===== Information

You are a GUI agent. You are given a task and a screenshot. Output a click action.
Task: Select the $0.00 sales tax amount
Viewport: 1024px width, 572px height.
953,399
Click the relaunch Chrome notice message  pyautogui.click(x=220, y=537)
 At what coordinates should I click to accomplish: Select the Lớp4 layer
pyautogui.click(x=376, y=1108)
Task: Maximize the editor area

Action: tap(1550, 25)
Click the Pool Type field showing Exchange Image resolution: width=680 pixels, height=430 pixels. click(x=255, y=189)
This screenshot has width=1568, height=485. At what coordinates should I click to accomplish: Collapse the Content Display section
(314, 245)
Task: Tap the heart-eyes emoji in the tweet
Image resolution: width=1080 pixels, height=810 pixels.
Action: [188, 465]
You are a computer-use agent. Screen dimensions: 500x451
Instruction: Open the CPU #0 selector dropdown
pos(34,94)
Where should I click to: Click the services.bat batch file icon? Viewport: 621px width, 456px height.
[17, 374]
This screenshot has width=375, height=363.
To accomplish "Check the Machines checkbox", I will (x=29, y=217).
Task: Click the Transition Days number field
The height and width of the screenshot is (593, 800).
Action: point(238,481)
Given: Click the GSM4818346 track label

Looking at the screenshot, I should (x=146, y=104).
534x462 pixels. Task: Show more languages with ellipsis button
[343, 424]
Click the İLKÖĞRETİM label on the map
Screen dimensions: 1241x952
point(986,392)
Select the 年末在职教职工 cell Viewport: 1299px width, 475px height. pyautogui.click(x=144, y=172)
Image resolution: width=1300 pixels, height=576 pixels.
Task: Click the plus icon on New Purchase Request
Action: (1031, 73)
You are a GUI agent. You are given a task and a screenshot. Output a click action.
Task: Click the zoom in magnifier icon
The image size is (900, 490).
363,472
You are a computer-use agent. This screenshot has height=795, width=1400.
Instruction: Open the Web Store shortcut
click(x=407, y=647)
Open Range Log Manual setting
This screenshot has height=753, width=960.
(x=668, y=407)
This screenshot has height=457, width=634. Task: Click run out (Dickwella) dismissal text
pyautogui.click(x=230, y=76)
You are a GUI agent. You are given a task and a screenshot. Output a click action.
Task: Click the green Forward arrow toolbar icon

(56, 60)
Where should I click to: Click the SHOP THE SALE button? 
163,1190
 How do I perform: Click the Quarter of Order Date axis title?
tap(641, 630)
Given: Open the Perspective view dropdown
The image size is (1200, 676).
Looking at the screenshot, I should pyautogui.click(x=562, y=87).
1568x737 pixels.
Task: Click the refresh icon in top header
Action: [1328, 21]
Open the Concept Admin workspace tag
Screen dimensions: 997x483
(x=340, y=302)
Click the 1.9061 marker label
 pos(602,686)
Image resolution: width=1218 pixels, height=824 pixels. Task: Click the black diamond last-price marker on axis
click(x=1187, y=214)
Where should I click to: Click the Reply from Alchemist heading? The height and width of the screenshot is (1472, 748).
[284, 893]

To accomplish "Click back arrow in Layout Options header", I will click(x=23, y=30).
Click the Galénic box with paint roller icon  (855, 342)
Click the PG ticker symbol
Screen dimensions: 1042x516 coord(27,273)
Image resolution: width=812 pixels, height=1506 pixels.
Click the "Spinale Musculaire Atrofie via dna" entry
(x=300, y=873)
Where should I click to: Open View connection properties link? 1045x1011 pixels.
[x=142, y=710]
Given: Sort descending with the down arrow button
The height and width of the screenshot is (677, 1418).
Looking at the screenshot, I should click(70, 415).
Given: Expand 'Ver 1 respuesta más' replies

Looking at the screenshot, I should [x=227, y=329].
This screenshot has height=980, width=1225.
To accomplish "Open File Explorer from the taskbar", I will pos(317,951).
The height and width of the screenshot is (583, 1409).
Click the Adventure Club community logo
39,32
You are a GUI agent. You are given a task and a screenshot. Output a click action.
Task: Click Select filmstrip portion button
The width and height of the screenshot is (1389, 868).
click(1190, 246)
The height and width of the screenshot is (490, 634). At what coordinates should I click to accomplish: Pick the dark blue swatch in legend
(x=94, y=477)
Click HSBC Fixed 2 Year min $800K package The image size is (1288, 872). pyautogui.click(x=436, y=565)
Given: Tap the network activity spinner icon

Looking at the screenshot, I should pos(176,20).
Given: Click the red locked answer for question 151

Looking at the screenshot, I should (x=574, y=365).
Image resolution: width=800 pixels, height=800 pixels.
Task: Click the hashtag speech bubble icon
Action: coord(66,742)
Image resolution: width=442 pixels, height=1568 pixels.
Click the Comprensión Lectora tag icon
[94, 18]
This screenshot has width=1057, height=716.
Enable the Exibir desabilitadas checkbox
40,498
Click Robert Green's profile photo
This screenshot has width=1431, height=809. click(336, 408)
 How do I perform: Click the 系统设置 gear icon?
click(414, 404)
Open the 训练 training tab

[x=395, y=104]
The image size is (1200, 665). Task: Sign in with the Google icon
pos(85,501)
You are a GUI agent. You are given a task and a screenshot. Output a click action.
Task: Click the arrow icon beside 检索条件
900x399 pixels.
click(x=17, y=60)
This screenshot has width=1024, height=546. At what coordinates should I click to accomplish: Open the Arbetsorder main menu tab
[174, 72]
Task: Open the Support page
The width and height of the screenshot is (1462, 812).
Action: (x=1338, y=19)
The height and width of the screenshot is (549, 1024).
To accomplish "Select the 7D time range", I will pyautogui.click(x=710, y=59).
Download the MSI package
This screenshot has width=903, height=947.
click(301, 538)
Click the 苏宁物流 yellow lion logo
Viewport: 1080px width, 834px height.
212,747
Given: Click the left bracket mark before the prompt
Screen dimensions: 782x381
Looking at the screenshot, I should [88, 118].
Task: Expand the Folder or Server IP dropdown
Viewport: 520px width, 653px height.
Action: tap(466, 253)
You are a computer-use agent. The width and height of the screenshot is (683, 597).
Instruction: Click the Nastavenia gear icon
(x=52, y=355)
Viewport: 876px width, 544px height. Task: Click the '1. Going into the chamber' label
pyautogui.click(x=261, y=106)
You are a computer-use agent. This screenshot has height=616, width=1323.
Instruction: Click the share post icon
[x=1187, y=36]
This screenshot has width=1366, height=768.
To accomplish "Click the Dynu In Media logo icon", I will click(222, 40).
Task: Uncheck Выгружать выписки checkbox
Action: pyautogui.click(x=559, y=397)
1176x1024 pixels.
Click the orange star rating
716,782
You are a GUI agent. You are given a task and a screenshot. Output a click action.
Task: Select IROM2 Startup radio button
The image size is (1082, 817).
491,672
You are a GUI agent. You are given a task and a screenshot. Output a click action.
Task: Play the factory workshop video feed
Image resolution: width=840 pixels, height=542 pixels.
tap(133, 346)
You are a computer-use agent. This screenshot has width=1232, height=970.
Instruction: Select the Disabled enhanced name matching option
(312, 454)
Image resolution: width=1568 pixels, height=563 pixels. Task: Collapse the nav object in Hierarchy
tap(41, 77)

==========

What you need to do
Work out how many lines in the entries hold the string "field". Your answer should consist solely of that number.

Solution to the exercise
2